### Task requirements
List each line of the records below that contains the word "Expand", copying every such line in full.

### Source data
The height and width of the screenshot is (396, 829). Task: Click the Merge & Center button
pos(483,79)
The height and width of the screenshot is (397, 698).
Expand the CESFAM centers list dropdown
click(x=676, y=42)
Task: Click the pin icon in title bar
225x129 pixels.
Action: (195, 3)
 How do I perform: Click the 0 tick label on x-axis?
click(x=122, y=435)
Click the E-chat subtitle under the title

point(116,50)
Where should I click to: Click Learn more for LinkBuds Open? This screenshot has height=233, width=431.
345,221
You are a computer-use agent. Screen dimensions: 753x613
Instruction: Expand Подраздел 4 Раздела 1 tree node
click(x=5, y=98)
* * *
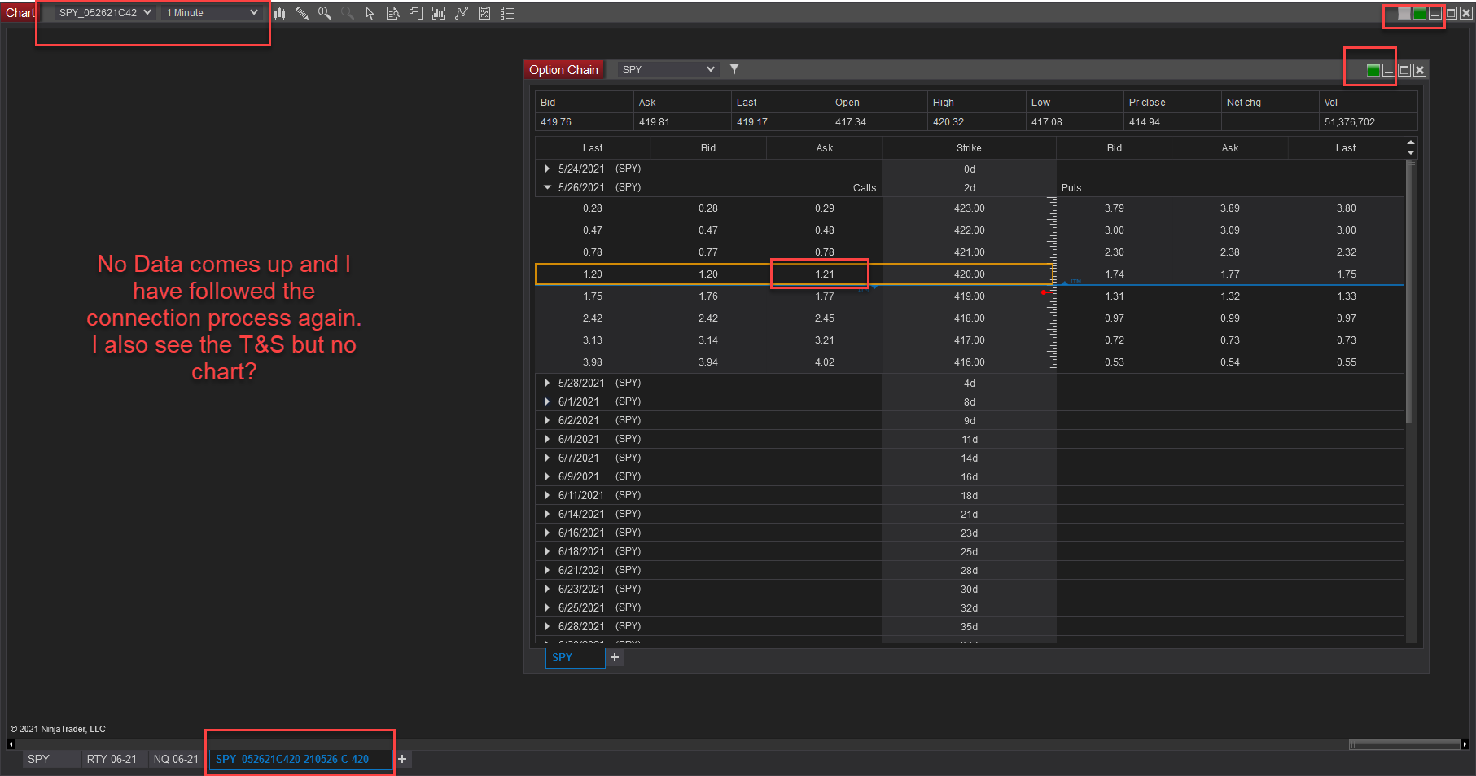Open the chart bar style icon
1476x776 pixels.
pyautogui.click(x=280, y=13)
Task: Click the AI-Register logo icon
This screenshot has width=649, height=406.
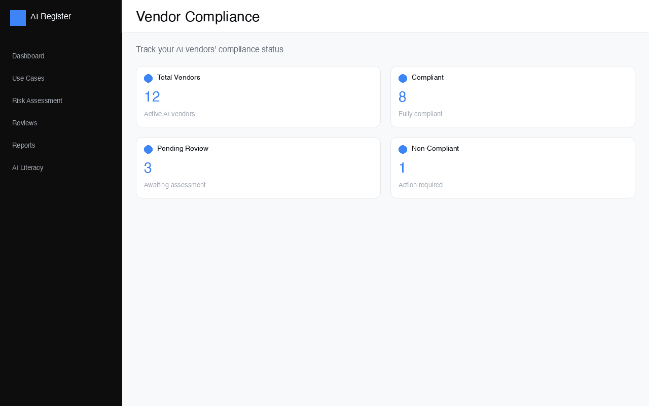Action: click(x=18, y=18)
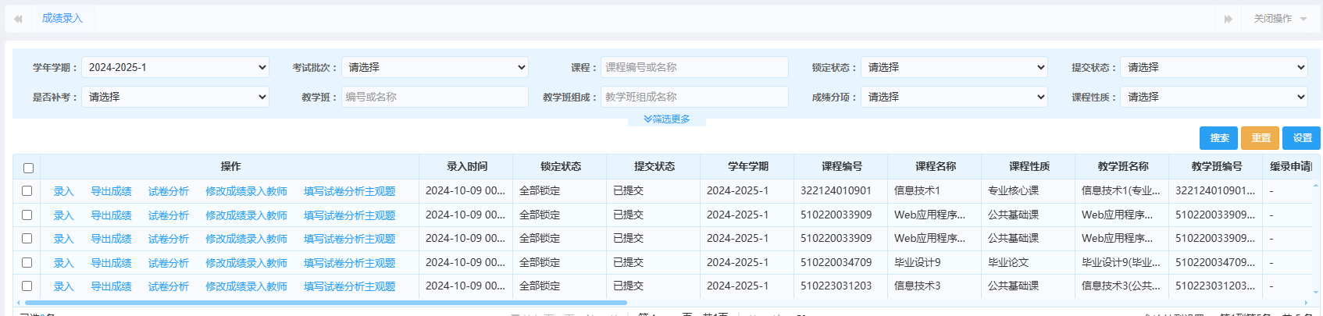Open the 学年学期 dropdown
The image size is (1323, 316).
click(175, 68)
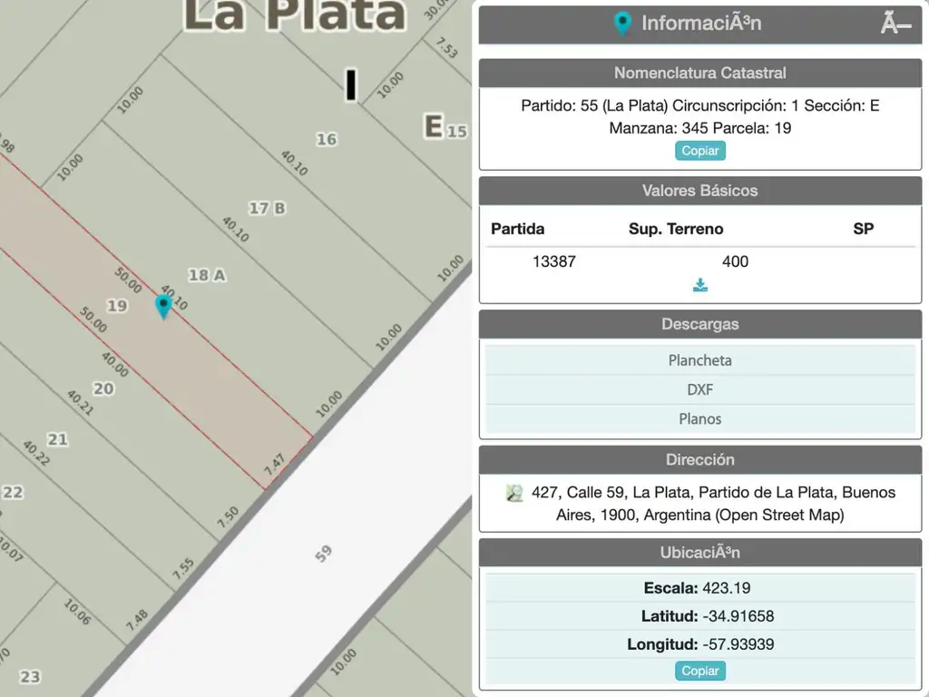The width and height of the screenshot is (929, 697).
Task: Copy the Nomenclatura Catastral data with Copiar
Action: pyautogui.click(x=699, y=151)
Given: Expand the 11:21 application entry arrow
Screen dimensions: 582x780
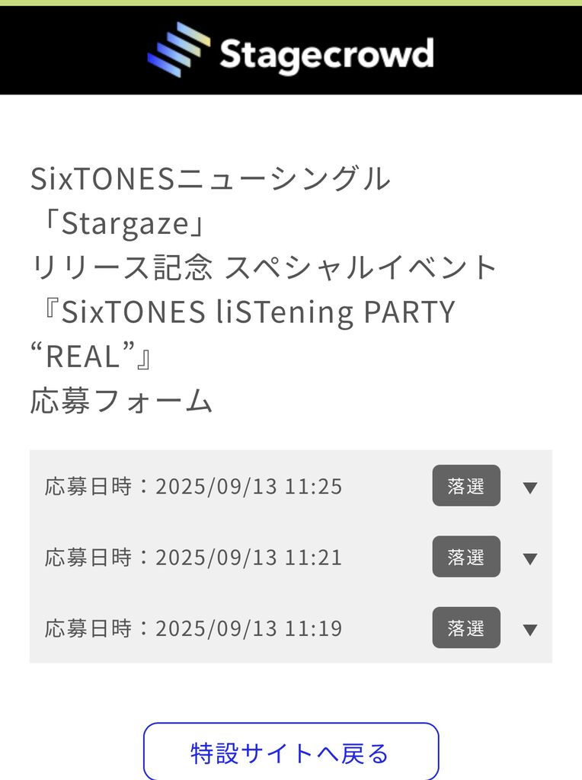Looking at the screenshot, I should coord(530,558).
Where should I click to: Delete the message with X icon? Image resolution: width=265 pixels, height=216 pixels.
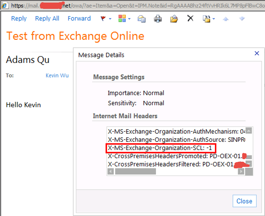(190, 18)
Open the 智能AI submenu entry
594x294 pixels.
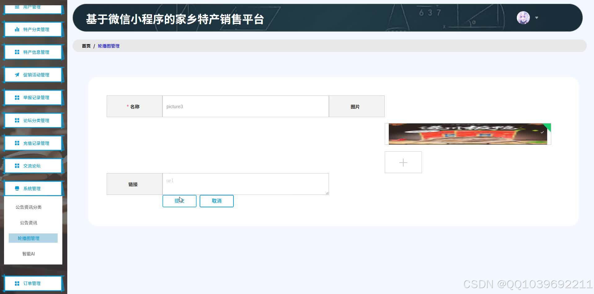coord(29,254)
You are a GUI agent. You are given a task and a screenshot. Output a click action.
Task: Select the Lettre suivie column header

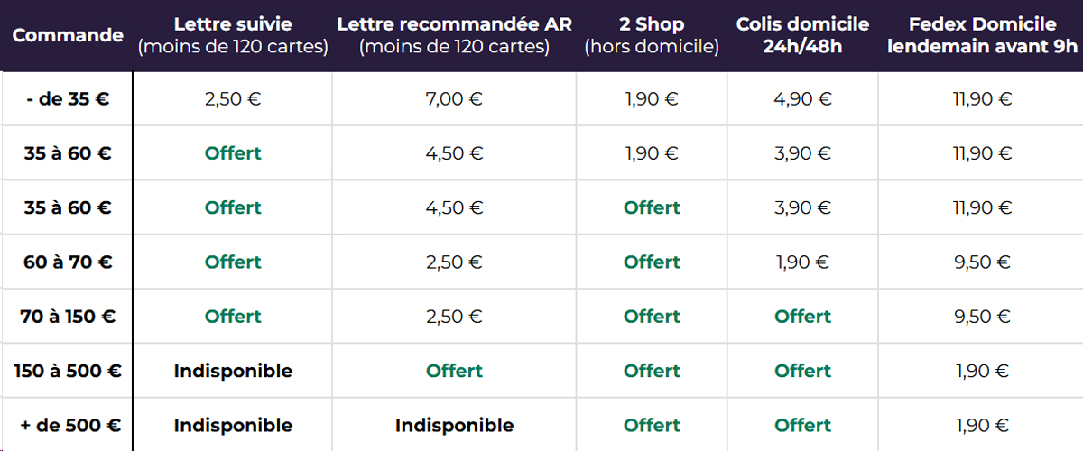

### Complete response
Expand the CESFAM centers list dropdown
Instruction: Expand Подраздел 4 Раздела 1 tree node
Given: Expand the 11:21 application entry arrow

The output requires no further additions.